I would like to prove Weierstrass' second theorem (trigonometric polynomials are dense in the space of continuous $2\pi$-periodic functions for the uniform norm) using the following version of Korovkin's Lemma:
Let $C_{2\pi}$ be the space of continuous $2\pi$-periodic functions and let $H_1, H_2, \ldots$ be a sequence of positive linear operators on $C_{2\pi}$ such that $\displaystyle \lim_{n \rightarrow \infty} ||H_n(f) - f||_{\infty} = 0$ for $f = 1, f = \cos$ and $f = sin$. Then $\displaystyle \lim_{n \rightarrow \infty} ||H_n(f) - f||_{\infty} = 0$ holds for all $f \in C_{2 \pi}$.
First of all I would like to prove the above lemma, and I don't know how.

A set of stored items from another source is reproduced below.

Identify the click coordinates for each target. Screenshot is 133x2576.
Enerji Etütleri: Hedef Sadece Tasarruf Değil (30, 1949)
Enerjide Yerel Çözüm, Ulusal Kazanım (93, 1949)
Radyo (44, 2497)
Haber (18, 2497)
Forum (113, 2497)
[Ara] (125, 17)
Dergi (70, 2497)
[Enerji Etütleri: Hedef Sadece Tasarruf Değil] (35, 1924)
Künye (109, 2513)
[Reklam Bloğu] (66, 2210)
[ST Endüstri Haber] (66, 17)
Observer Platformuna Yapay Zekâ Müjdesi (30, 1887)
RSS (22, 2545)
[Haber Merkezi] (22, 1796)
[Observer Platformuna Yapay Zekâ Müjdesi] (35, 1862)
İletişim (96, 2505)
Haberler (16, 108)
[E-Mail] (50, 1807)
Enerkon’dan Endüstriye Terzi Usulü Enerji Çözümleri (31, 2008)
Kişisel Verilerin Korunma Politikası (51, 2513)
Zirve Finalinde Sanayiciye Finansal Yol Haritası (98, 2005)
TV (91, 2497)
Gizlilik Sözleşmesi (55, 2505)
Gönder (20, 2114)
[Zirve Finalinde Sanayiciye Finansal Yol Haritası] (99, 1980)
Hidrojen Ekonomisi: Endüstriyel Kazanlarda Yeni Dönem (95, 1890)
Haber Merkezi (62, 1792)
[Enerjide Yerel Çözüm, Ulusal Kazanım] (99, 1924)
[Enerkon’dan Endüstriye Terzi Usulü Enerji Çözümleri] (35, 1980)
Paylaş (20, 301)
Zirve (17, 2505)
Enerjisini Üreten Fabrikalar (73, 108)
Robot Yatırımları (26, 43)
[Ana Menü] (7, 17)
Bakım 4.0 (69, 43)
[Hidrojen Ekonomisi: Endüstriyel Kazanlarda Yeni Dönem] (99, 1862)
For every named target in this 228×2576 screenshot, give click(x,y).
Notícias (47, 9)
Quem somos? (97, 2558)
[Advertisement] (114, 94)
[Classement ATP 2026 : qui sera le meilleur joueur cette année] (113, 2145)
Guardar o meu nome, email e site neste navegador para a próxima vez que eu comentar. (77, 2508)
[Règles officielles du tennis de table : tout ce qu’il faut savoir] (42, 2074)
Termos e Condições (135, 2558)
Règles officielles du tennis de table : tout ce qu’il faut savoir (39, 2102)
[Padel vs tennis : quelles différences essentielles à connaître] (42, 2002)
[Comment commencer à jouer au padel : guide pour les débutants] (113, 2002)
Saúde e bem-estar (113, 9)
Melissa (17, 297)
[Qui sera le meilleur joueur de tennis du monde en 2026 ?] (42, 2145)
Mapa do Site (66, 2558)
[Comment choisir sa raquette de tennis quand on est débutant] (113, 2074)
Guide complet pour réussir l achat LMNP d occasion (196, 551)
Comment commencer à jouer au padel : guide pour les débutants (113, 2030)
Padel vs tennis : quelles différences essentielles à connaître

Secondly, define $\displaystyle F_n(t) = \frac{1}{2} + \sum_{k=1}^{n-1} (1 - \frac{k}{n}) \cos(kt)$ and define the the so-called Fejér operator $H_n$ by $\displaystyle H_n(f, x) = \frac{1}{\pi} \int_{-\pi}^{\pi} f(t) F_n(t - x) dt$. Then I've been told that we can use this Fejér operator and the above lemma to conclude Weierstrass' second theorem.
In other words, we have to show that $H_n(f, x)$ is a trigonometric polynomial (this is done here) and that $\displaystyle \lim_{n \rightarrow \infty} ||H_n(f) - f||_{\infty} = 0$ holds for $f = 1, f = \cos$ and $f = sin$. For $f = 1$ this is easy to see, as $H_n(f, x) = 1$ for all $n$ and all $x$. For $f = cos$ or $f = sin$ I however do not see it. Some help would be much appreciated.